##### Source data #####

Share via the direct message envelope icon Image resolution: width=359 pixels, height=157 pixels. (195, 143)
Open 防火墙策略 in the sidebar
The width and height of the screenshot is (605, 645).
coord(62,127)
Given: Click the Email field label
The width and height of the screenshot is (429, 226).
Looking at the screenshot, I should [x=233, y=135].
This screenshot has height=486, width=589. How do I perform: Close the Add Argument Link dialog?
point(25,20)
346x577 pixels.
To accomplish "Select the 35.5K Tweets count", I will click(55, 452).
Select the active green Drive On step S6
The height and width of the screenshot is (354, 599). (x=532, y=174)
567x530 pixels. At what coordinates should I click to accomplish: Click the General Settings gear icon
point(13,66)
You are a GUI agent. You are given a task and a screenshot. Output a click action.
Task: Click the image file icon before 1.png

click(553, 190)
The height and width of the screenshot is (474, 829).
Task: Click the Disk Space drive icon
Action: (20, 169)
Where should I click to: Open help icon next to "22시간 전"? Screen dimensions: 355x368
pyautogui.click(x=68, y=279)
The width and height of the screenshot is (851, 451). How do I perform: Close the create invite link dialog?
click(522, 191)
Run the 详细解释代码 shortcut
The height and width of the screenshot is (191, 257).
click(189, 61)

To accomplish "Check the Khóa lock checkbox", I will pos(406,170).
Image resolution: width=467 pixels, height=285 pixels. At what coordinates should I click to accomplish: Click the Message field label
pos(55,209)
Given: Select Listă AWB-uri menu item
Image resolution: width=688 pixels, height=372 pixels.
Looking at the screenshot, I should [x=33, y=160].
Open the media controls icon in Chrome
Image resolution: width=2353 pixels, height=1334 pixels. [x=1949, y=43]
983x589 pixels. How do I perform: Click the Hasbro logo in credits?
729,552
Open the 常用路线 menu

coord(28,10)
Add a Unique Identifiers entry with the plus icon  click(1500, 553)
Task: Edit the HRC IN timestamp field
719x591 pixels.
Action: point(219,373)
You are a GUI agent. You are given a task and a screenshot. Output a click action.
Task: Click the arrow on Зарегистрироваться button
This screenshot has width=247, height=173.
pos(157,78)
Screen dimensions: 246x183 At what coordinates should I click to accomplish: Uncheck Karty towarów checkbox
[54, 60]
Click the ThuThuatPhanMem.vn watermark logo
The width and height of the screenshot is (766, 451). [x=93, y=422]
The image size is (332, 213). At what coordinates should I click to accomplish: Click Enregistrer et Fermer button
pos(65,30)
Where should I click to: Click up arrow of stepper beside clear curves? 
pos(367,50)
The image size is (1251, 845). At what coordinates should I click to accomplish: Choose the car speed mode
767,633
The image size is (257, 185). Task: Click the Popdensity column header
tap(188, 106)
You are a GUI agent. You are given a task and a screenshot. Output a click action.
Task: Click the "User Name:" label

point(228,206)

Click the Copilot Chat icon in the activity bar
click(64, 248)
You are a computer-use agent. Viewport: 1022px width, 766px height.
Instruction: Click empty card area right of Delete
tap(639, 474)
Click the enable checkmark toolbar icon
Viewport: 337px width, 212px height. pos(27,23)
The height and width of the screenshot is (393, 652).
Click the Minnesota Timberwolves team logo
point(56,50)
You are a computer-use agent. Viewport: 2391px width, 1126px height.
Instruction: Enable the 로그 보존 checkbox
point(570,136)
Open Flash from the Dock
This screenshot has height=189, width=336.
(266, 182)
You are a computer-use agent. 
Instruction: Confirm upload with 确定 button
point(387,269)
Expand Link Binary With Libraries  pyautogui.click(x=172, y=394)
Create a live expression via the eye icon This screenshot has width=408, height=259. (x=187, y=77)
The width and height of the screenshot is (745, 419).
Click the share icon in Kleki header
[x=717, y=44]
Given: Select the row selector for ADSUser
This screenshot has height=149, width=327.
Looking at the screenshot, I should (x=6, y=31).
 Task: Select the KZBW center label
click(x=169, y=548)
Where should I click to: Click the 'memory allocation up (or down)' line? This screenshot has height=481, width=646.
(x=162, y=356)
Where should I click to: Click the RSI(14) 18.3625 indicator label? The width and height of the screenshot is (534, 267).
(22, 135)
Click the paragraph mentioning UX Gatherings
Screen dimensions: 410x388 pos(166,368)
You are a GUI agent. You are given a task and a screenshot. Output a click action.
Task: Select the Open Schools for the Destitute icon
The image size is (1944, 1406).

#####

**Required work:**
Turn the lines of data above into a numbered list, starting at the first line of the data and ending at the line that contains "Looking at the screenshot, I should [x=233, y=135].". Leave out any blank lines.

**Output of the task:**
1. Share via the direct message envelope icon Image resolution: width=359 pixels, height=157 pixels. (195, 143)
2. Open 防火墙策略 in the sidebar
3. The width and height of the screenshot is (605, 645).
4. coord(62,127)
5. Given: Click the Email field label
6. The width and height of the screenshot is (429, 226).
7. Looking at the screenshot, I should [x=233, y=135].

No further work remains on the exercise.